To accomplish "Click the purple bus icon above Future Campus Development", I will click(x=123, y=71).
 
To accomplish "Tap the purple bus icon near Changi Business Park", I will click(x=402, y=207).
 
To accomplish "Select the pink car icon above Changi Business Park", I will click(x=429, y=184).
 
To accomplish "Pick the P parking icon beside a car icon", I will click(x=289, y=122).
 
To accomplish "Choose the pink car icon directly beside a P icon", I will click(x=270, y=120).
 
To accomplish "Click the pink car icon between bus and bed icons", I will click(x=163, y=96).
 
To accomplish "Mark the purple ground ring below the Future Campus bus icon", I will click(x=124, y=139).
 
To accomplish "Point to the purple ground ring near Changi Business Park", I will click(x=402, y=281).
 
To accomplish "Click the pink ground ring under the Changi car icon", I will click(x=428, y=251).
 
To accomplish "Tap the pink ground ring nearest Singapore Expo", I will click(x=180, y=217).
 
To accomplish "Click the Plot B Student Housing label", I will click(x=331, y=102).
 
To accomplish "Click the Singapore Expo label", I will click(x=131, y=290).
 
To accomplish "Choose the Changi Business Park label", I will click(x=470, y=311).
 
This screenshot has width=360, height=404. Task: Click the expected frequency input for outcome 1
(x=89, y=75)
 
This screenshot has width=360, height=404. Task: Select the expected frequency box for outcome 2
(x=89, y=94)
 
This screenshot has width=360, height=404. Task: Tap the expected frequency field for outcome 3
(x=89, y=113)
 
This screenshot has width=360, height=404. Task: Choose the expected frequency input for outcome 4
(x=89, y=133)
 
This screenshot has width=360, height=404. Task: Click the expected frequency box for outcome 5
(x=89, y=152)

...

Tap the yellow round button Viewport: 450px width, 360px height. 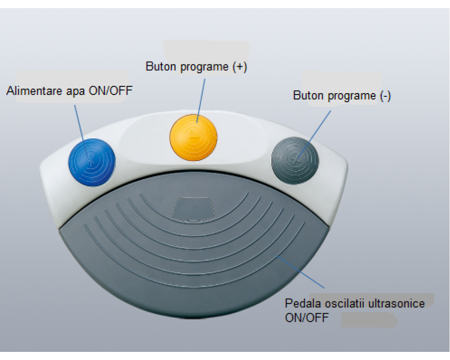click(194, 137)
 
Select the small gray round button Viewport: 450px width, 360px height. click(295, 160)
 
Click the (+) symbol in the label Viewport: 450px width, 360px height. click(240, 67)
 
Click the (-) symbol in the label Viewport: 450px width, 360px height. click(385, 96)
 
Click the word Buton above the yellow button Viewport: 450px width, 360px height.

...

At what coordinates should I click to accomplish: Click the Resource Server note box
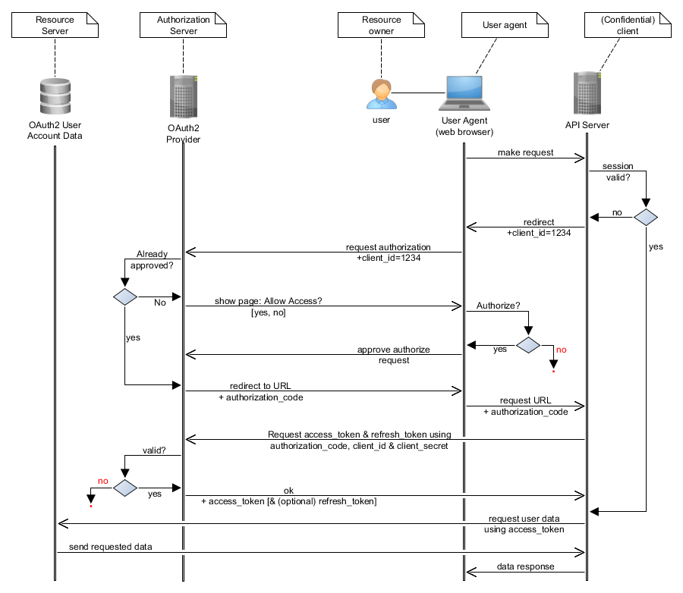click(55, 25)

● **DIRECTION**: Please reproduce, word for word, the lines from the one containing "This screenshot has width=360, height=404. Task: Select" up to and including the one containing "(x=89, y=152)".

● **WRITTEN RESPONSE**:
This screenshot has width=360, height=404. Task: Select the expected frequency box for outcome 2
(x=89, y=94)
 
This screenshot has width=360, height=404. Task: Tap the expected frequency field for outcome 3
(x=89, y=113)
 
This screenshot has width=360, height=404. Task: Choose the expected frequency input for outcome 4
(x=89, y=133)
 
This screenshot has width=360, height=404. Task: Click the expected frequency box for outcome 5
(x=89, y=152)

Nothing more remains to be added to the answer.